=== What to produce ===
Some lines of these records may hold the word "agent"; state how many, using only the number.

───── Data for analysis

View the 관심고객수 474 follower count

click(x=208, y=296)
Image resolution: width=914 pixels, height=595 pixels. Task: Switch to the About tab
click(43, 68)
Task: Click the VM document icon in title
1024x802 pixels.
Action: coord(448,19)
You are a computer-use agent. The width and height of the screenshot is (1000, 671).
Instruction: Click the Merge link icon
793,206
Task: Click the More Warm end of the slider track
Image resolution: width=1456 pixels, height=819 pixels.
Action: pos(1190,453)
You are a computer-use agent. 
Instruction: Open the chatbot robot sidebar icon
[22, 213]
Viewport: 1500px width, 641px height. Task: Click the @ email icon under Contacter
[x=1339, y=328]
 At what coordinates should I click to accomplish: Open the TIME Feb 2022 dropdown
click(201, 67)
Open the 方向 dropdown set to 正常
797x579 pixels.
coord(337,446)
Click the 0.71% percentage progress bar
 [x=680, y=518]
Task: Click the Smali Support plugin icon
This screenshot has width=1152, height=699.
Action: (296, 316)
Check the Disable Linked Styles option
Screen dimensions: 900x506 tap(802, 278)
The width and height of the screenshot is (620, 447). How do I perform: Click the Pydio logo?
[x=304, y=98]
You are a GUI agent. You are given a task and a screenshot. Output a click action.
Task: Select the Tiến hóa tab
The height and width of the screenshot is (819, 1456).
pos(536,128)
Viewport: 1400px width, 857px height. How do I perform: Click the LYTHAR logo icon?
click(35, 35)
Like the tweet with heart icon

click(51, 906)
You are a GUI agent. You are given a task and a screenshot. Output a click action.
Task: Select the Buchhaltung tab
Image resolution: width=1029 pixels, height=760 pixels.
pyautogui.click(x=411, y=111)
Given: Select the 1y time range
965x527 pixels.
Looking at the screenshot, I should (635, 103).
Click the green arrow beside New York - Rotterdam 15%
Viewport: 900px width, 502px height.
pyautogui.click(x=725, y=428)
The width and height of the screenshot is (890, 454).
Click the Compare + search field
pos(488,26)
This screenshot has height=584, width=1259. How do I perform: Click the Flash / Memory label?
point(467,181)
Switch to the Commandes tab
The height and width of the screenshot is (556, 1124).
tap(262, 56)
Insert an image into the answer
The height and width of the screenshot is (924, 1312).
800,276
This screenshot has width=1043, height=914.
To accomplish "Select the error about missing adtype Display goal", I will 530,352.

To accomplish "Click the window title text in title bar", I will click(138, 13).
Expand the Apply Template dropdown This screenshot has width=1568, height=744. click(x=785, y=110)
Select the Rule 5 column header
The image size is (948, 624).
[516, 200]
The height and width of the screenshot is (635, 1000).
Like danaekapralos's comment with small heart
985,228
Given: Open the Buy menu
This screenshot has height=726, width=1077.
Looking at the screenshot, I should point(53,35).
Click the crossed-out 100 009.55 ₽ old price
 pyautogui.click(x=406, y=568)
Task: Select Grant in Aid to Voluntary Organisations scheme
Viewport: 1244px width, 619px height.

──────────

=== Exercise solution ===
4